Now, it’s been learned that Lex Rofeberg, slated to deliver a keynote address at the ‘Shabbat Across Winnipeg’ dinner Friday evening “with support from (the Federation)”, is not merely “also an active member of the IfNotNow organization” – as his bio for the event said.
Exactly one year before the Gold column, the far-left wing group lauded the rabbinical student as “One of our leaders”.
The same day the column was published, detailing how 3 Winnipeg synagogues and their Rabbis are involved in the event, Rofeberg’s INN cohorts disrupted a synagogue service at the University of Texas in Austin.
Protesters harassed the congregation and Rabbi’s family because their guest Shabbat speaker was Leibel Mangel, a former member of the Israel Defence Force. He was scheduled to discuss his grandfather Rabbi Nissan Mangel, who as a young child survived the torturous experiments of Dr. Josef Mengele at the Auschwitz concentration camp.
The Rabbi of Chabad House is himself the grandson of a Holocaust survivor who served in the Bielski Brigade and saved Jews in Poland from Nazi extermination.
Complicating the Federation’s support of an event in a synagogue giving an INN leader a platform to discuss “Digital Judaism” is that the Federation actively promotes the Birthright Tours of young Jews in the diaspora to go experience Israel.

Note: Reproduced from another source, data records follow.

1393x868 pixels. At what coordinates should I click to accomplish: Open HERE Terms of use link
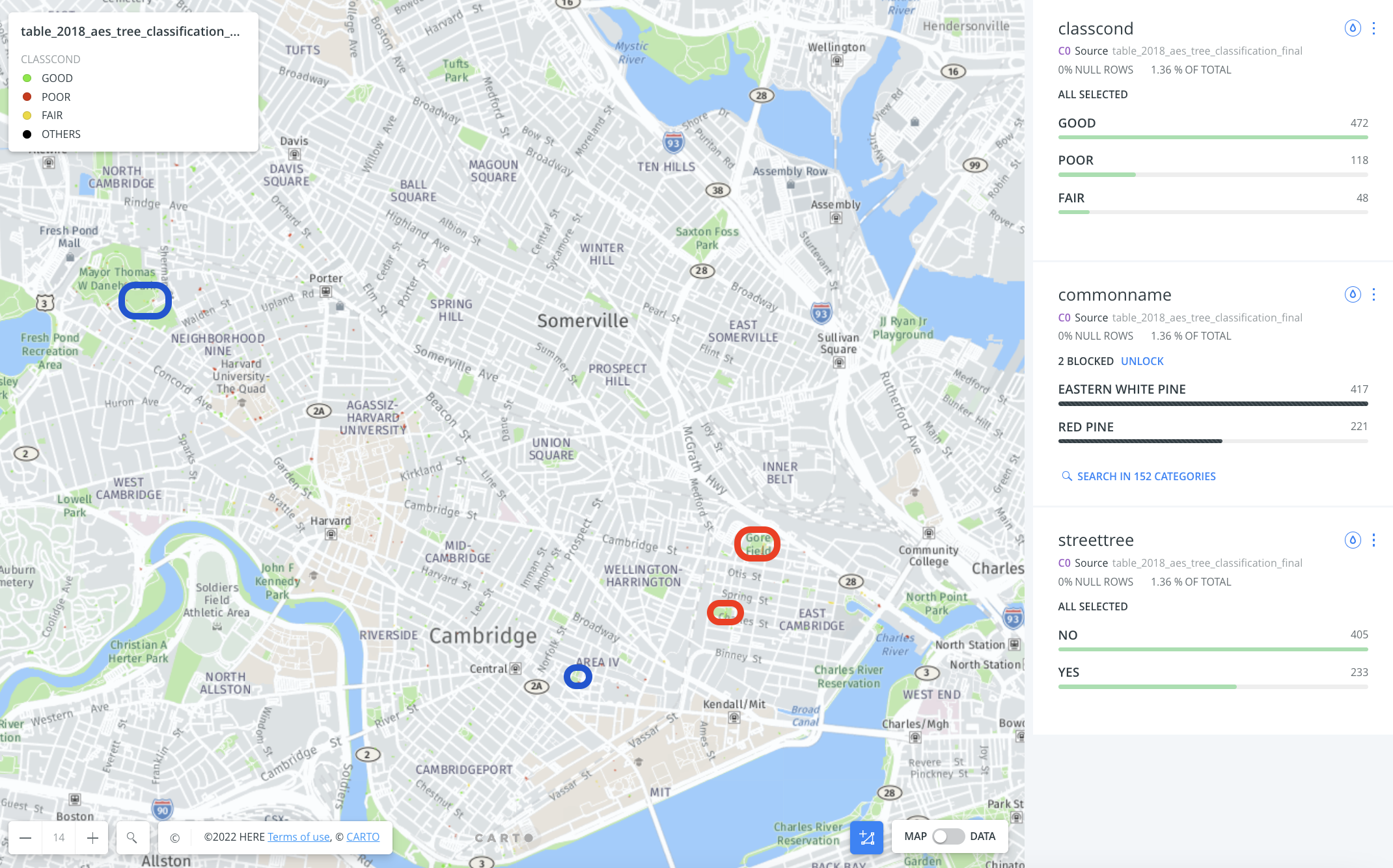click(299, 837)
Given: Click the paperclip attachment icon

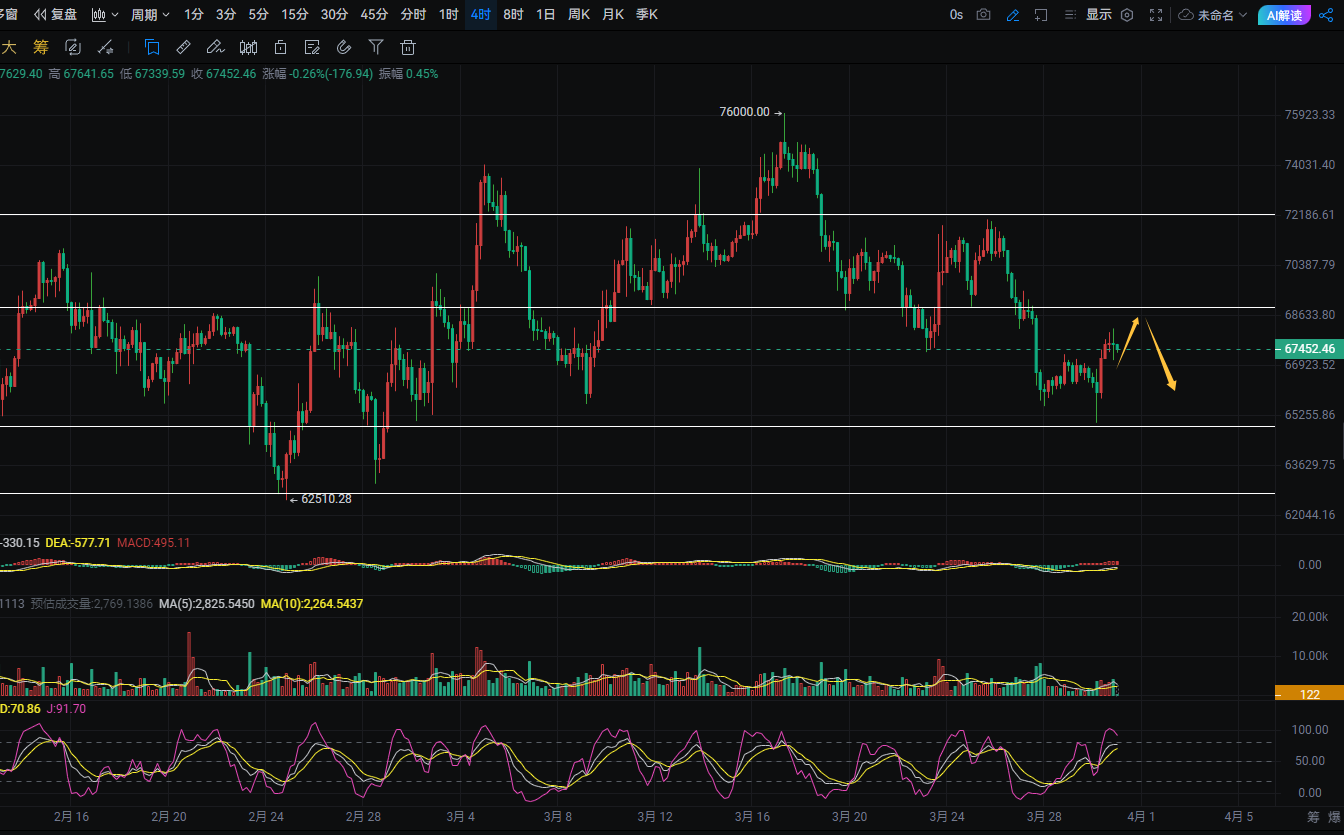Looking at the screenshot, I should (x=344, y=47).
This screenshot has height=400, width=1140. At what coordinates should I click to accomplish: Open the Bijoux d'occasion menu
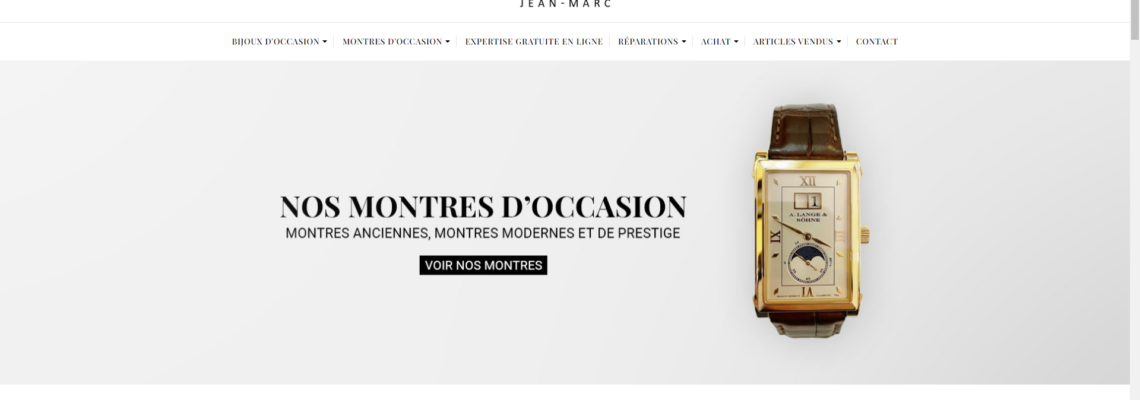pyautogui.click(x=279, y=41)
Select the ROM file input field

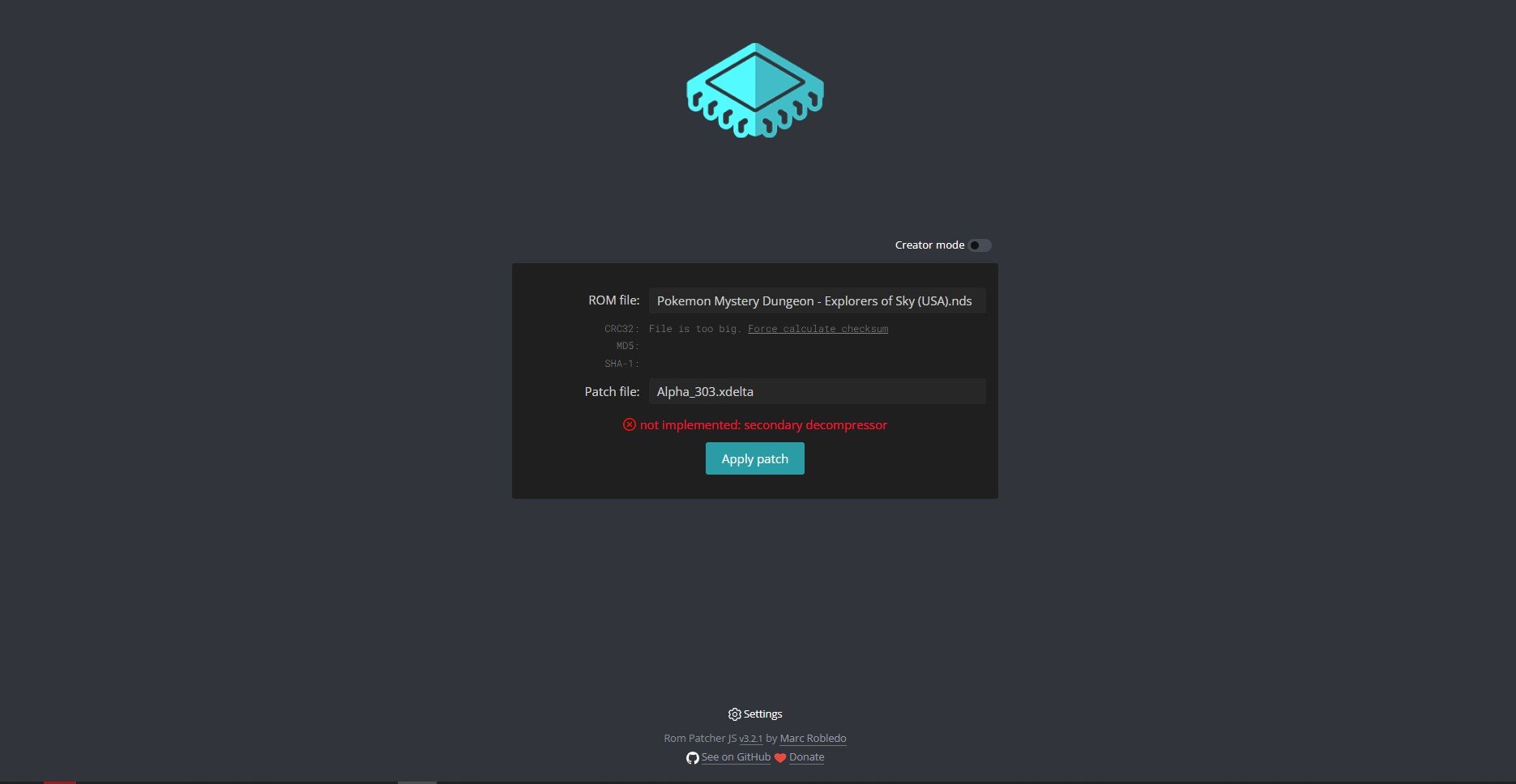[x=817, y=300]
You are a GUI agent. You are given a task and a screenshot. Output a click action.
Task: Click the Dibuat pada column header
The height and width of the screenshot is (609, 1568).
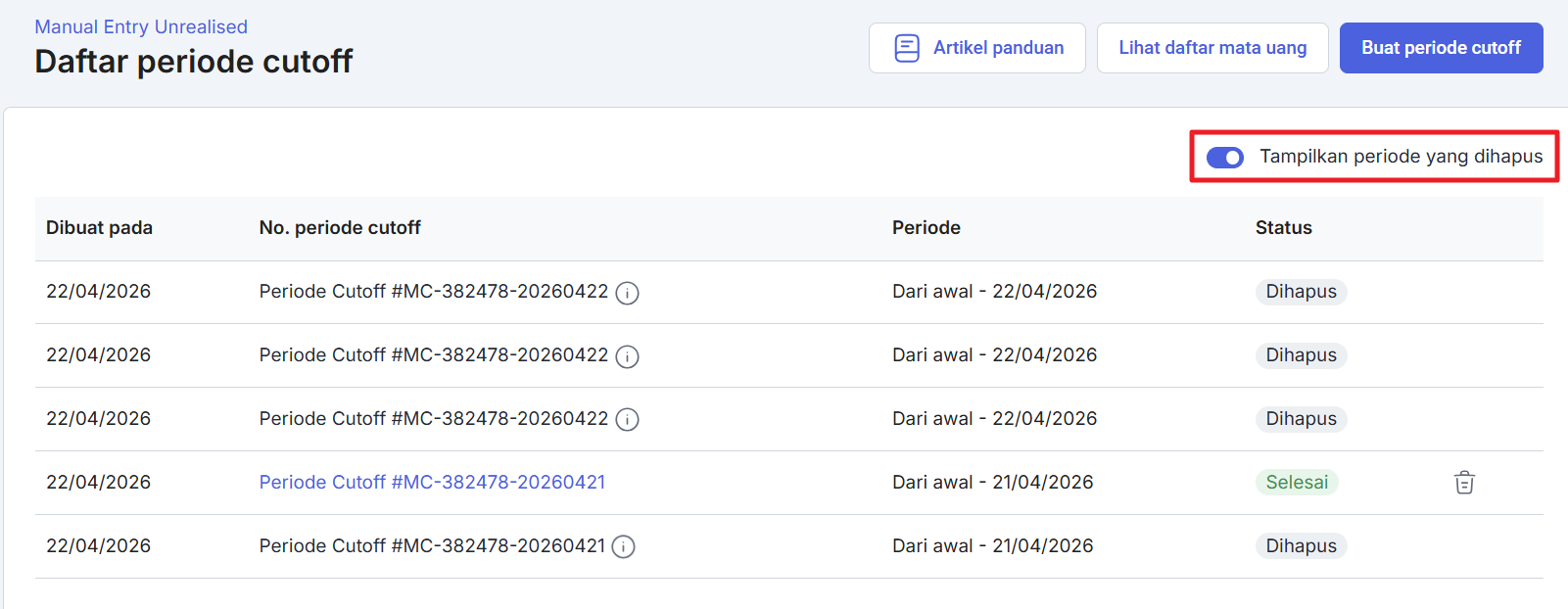tap(99, 228)
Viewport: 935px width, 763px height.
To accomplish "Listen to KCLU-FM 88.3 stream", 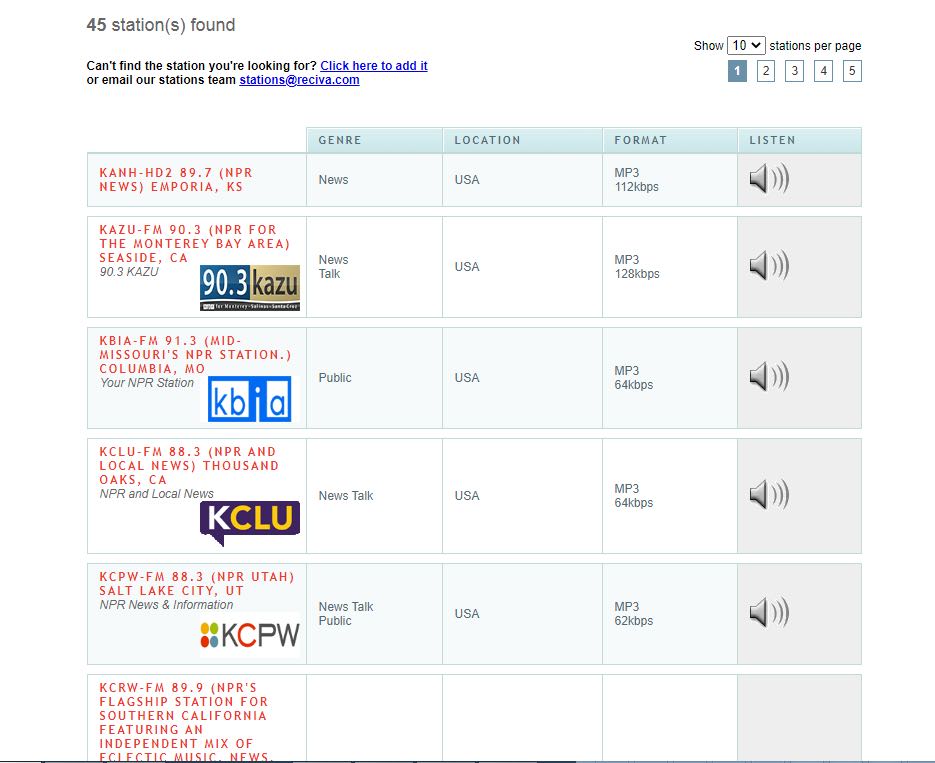I will tap(767, 495).

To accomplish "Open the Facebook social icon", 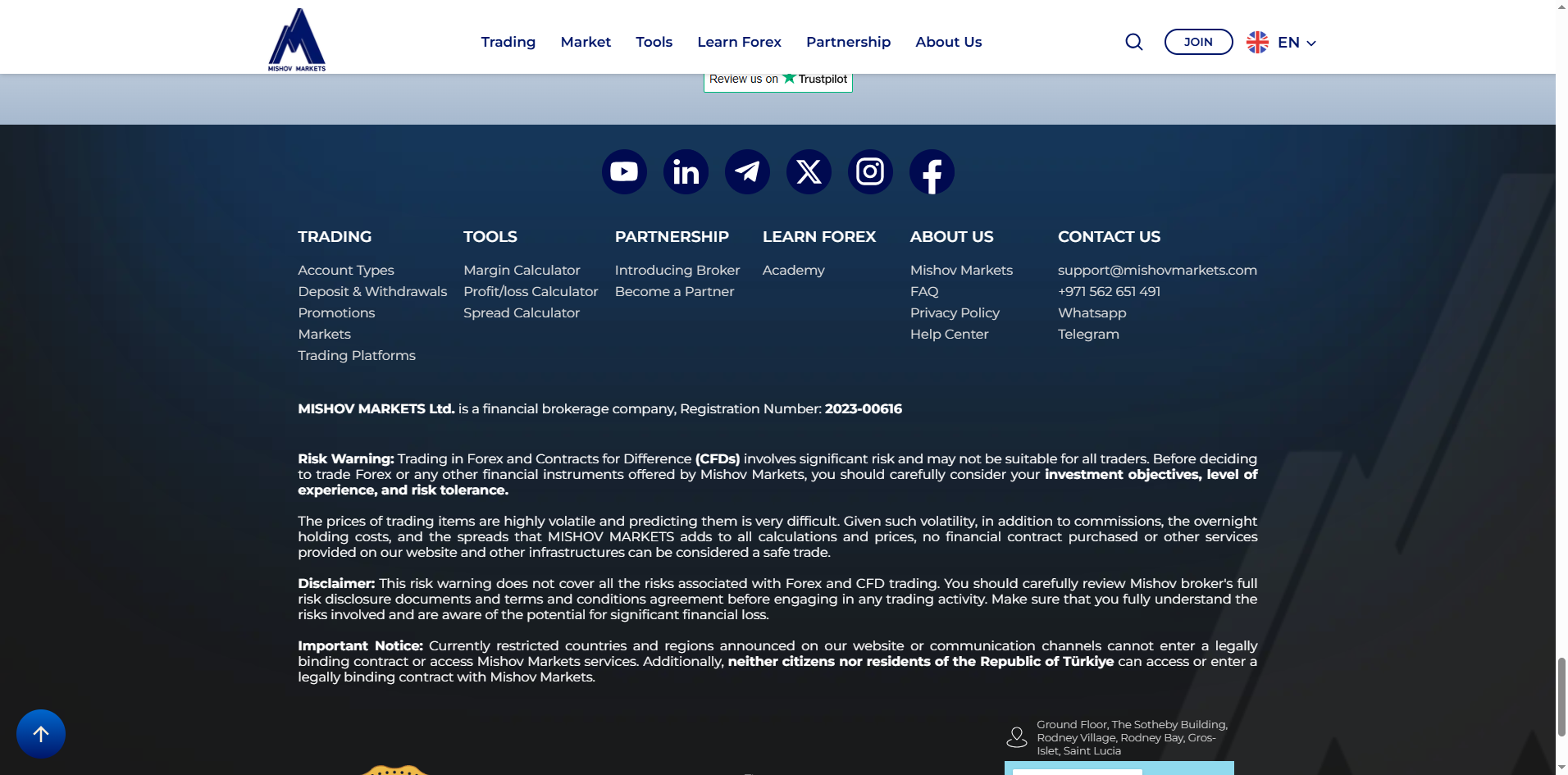I will point(932,172).
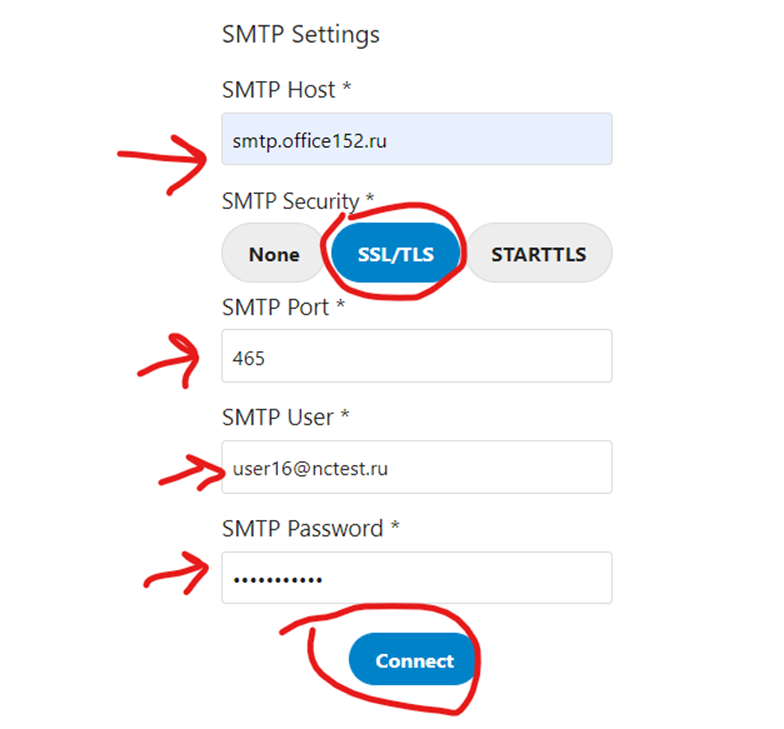
Task: Focus the SMTP Password field
Action: coord(416,578)
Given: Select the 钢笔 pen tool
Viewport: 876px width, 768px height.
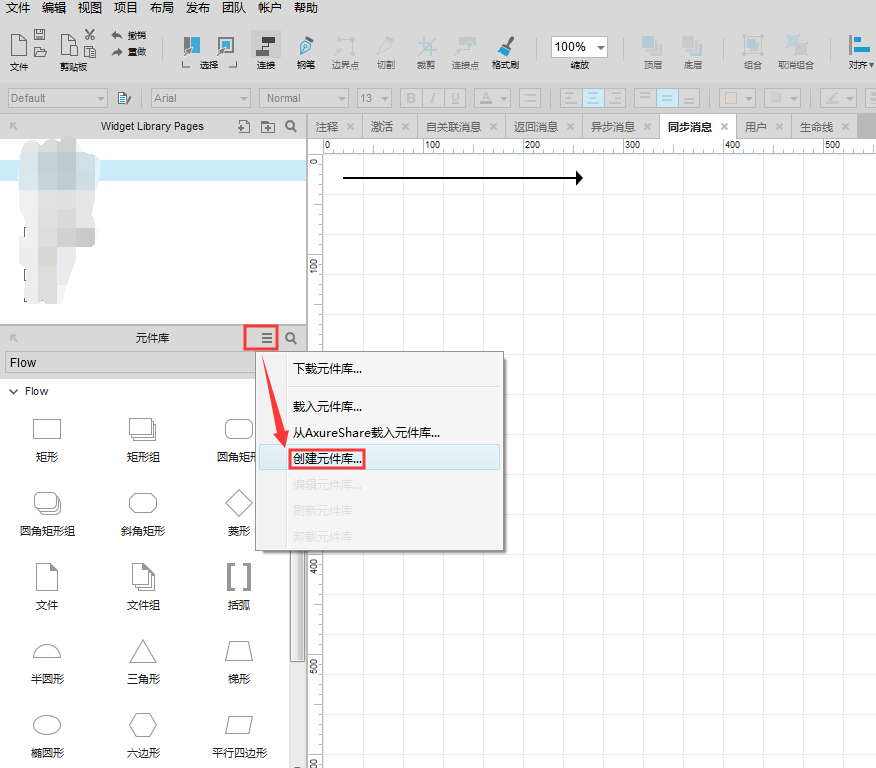Looking at the screenshot, I should [305, 50].
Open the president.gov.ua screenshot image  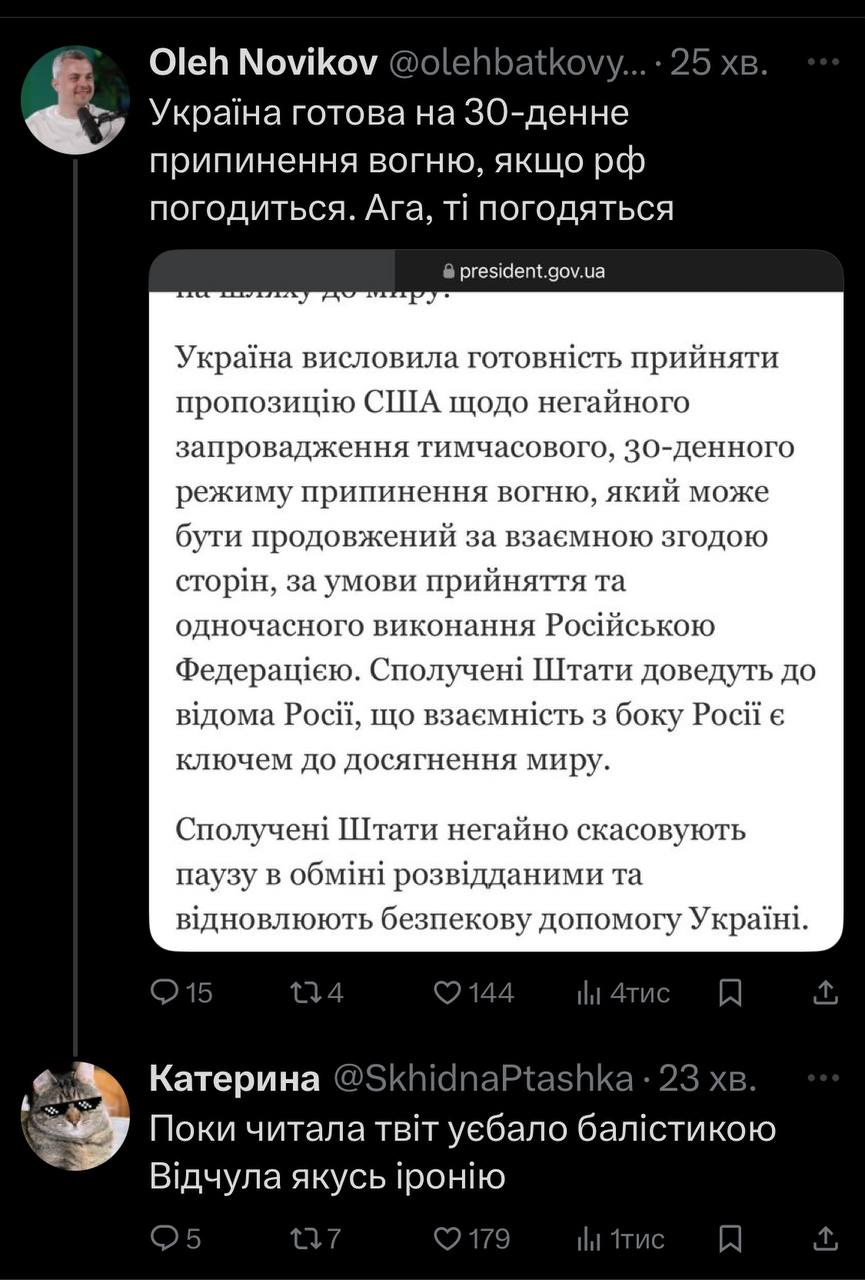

Last December, a half-dozen IfNotNow members infiltrated the tour and hijacked group discussions and rest stops, promoting their claims that Birthright “hides the Occupation (by Israel of Gaza)” before being evicted.
A number of IDF veterans and Jewish organizations, including Never Again Canada and the Jewish Defence League in Toronto, created videos, posted comments online, and mounted a phone campaign urging support for the efforts of ex-IDF veteran Ron East and other Winnipeggers to have the Federation and local institutions withdraw their involvement, however inadvertent, with an INN leader.
The Federation had not returned repeated requests for an interview or comment by deadline. Neither had Shaarey Zedek Synagogue or Congregation Eitz Chaim.
A spokeperson for the third synagogue involved, Temple Shalom, was reached at noon on Monday and said they had just learned of the controversy, called the IfNotNow conduct towards Chabad House “very disturbing” and explained “we still don’t know anything” about how the dinner’s host, Shaarey Zedek, would react.
“There are some people that won’t be going – and yes some will – but I think that’s what will happen if they don’t change the speaker.”
[ Marty Gold is an investigative reporter and podcaster providing a Jewish voice on the Canadian Prairies. His opinions do not necessarily reflect the views of the Manitoba Post nor its staff. Found on Twitter @TGCTS. Support for his citizen journalism can be directed via PayPal via http://paypal.me/MartyGoldMedia]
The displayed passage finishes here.